Page Level Compression
Page level compression builds off of row level compression and adds additional compression. This will save us more space than row level compression. Further explanation of the compression can be found here.
A basic tenant of performance tweaking is to establish a baseline and evaluate changes over time. It is no different here – we want to see how much compression saved us.
Do not attempt to compress system tables!
There are some system views and DMVs that can help:
- sys.master_files – this shows us each file in the database instance along with some details.
- sys.database_files – a database level view of the database files on disk.
- sys.dm_os_volume_stats – shows us basic info about the OS volume where the database files are stored.

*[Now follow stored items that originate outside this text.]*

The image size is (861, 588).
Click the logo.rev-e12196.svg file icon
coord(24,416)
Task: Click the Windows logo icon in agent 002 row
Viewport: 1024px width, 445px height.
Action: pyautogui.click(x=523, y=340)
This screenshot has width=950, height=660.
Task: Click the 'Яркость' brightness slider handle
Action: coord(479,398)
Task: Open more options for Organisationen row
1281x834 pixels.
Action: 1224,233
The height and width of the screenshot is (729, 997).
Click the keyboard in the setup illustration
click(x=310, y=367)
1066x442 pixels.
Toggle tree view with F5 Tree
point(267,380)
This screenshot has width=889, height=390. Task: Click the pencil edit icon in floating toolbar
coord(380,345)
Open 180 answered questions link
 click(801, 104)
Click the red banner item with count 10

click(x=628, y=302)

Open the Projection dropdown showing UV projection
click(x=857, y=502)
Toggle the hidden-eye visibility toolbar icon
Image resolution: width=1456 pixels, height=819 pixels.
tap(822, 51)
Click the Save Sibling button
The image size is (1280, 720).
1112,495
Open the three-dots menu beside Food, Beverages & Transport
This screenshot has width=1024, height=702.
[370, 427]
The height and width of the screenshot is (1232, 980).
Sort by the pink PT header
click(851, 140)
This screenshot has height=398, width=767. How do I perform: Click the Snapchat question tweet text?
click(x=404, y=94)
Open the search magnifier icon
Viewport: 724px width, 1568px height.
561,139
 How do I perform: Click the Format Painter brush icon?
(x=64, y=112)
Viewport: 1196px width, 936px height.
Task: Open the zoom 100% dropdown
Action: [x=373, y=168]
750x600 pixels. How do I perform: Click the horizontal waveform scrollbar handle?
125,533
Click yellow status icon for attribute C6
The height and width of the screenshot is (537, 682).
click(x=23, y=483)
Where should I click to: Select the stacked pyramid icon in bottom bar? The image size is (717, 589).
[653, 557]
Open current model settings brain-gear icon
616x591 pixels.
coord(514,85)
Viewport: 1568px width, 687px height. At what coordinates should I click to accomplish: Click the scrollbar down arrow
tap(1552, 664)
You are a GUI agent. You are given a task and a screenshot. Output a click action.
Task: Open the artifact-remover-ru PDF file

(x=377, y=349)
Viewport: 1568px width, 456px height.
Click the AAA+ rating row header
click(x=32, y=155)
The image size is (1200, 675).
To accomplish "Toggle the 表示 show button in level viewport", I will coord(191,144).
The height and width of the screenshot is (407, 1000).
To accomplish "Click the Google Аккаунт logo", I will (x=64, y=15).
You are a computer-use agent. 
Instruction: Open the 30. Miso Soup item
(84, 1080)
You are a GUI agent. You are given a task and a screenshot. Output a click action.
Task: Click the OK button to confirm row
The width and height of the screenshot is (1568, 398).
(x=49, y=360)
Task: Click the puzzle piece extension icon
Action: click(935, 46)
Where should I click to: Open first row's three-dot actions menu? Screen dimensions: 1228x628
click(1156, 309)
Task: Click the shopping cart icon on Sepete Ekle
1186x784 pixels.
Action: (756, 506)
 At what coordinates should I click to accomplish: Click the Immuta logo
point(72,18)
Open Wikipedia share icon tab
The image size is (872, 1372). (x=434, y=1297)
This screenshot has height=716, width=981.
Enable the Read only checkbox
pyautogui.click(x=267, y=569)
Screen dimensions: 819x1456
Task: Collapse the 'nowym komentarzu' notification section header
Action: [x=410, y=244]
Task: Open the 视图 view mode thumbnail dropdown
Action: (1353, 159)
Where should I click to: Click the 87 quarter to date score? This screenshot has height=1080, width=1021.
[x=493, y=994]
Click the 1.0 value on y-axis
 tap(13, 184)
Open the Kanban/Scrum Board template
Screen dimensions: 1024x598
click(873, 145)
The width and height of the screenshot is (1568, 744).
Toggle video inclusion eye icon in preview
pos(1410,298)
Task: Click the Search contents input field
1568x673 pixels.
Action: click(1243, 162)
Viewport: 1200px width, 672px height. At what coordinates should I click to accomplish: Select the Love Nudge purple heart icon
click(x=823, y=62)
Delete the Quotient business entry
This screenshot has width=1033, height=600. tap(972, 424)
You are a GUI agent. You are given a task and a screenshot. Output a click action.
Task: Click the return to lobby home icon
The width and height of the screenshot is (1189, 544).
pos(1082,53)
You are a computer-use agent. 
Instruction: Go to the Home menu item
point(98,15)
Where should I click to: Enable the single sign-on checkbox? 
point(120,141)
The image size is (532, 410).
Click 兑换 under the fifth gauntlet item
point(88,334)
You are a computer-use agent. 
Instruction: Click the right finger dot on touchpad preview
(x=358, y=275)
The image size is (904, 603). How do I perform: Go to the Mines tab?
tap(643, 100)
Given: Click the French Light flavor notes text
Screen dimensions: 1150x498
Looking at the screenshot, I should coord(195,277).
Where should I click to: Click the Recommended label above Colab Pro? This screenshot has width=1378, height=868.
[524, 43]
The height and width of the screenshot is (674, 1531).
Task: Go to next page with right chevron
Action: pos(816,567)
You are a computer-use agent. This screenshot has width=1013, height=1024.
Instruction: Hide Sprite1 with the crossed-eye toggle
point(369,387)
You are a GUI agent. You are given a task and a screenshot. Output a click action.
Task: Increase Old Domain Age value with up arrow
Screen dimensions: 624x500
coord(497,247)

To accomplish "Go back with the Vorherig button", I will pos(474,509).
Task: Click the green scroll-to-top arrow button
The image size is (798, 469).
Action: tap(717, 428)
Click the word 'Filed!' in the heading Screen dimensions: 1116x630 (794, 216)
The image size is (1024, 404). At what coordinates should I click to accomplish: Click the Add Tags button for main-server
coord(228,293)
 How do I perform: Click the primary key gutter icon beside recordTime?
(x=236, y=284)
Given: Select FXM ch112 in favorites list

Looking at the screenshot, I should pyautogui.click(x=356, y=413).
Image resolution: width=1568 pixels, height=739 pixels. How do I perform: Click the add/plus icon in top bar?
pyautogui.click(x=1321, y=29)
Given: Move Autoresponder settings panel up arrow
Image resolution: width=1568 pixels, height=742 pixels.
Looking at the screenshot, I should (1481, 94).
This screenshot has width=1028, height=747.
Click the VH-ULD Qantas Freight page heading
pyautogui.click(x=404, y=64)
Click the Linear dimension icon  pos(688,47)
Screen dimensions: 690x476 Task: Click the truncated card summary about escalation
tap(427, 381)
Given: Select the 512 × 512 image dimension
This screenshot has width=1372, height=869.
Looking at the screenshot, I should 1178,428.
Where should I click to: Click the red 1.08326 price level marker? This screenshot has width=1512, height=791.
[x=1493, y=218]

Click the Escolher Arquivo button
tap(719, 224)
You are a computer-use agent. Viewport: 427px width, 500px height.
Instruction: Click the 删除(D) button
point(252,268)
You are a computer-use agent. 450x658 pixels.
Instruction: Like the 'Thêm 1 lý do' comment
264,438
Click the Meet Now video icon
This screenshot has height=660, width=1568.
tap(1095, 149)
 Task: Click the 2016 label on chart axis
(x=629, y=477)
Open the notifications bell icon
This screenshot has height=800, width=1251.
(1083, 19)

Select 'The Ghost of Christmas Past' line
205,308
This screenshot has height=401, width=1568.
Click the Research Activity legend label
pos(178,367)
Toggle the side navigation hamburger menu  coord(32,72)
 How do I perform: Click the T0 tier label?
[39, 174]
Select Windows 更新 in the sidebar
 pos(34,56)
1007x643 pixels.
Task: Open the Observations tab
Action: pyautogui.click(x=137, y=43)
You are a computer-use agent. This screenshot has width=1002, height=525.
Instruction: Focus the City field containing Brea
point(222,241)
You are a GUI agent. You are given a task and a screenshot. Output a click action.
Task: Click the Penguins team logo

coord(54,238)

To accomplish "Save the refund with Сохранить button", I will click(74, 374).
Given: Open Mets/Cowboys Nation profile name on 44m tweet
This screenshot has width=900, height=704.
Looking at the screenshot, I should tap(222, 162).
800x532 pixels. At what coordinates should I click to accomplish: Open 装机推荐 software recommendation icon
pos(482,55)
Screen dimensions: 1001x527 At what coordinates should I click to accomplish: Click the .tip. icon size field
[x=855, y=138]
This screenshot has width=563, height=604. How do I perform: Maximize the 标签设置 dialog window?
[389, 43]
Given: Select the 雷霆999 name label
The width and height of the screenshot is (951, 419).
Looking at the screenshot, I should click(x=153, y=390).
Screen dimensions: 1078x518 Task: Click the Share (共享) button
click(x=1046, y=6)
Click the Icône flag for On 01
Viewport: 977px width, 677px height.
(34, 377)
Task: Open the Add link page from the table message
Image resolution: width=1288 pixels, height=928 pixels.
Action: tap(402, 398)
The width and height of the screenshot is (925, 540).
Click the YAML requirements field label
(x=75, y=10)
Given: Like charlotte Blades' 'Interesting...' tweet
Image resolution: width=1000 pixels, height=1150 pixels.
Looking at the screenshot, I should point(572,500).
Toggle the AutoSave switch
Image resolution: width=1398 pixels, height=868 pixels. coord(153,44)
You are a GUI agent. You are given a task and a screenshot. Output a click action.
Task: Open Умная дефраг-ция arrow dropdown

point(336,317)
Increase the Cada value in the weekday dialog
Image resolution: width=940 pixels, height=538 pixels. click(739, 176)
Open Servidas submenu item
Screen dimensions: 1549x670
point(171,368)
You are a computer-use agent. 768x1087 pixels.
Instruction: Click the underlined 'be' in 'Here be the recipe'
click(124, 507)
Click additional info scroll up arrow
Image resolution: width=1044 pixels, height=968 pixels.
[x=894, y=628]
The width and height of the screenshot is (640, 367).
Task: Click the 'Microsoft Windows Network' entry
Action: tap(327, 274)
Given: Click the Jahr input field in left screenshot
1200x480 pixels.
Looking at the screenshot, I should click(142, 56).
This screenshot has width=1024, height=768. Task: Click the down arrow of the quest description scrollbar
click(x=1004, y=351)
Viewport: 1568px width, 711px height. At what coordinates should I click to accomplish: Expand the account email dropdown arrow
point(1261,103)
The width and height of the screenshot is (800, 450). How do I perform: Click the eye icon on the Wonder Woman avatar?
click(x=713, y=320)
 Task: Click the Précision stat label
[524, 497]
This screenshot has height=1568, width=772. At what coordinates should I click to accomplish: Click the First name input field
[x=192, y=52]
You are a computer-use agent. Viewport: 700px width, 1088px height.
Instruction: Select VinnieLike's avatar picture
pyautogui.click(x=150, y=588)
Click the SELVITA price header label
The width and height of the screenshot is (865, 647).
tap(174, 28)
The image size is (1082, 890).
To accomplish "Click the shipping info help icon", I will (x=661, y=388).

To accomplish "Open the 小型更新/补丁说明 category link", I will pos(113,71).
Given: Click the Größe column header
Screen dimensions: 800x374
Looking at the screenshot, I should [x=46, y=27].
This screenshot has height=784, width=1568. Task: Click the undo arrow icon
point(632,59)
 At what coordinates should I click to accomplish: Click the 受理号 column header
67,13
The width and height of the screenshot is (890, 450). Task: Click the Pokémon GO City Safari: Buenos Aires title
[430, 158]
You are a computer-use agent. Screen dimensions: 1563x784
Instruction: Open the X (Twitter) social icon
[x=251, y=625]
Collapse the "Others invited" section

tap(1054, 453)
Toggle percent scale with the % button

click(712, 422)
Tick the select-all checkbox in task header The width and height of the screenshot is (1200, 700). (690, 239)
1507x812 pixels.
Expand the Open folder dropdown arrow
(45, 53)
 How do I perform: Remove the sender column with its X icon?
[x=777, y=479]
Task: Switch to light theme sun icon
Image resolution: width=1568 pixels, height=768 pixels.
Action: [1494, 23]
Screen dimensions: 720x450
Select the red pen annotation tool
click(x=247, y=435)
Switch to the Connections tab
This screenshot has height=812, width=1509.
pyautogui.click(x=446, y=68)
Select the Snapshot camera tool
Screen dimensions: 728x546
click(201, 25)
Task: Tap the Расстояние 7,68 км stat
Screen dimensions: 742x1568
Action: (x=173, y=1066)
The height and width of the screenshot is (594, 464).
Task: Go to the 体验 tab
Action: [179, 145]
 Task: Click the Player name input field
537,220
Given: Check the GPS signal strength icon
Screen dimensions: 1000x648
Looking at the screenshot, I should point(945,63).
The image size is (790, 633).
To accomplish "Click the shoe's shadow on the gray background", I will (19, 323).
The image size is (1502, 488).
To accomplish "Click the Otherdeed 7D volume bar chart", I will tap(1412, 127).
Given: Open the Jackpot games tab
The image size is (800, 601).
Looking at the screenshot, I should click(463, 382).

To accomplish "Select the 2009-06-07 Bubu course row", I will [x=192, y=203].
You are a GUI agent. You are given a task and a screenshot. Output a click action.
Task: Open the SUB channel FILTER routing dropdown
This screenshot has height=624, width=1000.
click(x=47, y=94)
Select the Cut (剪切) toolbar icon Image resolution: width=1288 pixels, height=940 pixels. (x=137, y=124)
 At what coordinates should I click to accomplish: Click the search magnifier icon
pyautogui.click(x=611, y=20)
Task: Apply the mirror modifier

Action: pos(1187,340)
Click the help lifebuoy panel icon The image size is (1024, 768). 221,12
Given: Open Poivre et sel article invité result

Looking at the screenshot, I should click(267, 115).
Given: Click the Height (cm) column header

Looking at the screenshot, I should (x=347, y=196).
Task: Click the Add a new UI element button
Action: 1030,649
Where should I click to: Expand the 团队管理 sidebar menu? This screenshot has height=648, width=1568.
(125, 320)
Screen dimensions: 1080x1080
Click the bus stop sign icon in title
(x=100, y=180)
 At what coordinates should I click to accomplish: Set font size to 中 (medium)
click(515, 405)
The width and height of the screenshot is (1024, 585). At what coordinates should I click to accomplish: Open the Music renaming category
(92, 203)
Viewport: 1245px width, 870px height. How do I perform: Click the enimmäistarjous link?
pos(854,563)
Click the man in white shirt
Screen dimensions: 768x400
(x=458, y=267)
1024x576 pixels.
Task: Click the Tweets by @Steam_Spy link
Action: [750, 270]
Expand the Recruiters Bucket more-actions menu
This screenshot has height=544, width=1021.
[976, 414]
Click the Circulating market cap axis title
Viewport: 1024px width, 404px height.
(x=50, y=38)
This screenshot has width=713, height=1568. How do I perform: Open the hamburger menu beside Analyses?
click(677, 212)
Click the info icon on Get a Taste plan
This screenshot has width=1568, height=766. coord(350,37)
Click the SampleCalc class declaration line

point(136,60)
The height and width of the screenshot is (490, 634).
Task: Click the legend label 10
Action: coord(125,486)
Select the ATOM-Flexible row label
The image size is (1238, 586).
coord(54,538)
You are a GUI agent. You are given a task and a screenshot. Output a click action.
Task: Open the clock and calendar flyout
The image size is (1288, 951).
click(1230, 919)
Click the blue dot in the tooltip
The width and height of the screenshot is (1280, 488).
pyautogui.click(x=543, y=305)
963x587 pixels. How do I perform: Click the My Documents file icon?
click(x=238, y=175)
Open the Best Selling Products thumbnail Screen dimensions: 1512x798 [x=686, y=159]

Additionally you might want to consider testing some queries with the IO statistics turned on – giving you a measurement you can judge progress from.
SET STATISTICS IO ON SELECT * FROM Purchasing.PurchaseOrderDetail where OrderQty > 500; SET STATISTICS IO OFF
How Much Space Can We Save?
Fortunately this is simple to see. Microsoft includes a system procedure called sp_estimate_data_compression_savings. It returns the size of the object we ask about and estimates how much space can be saved by the type of compresssion we are considering to apply.
We can call this like:
exec sp_estimate_data_compression_savings @schema, @object, @index, @partition, @typeofcompression;
Some examples of calling it:
Pay attention to the column “size_with_requested_compression_setting_(KB)”. This is what we are looking for.
There is always a bottleneck to any process. Some resource necessary for the computation will lag behind another. Typically the hierarchy looks like this:
CPU is orders of magnitude faster than disk!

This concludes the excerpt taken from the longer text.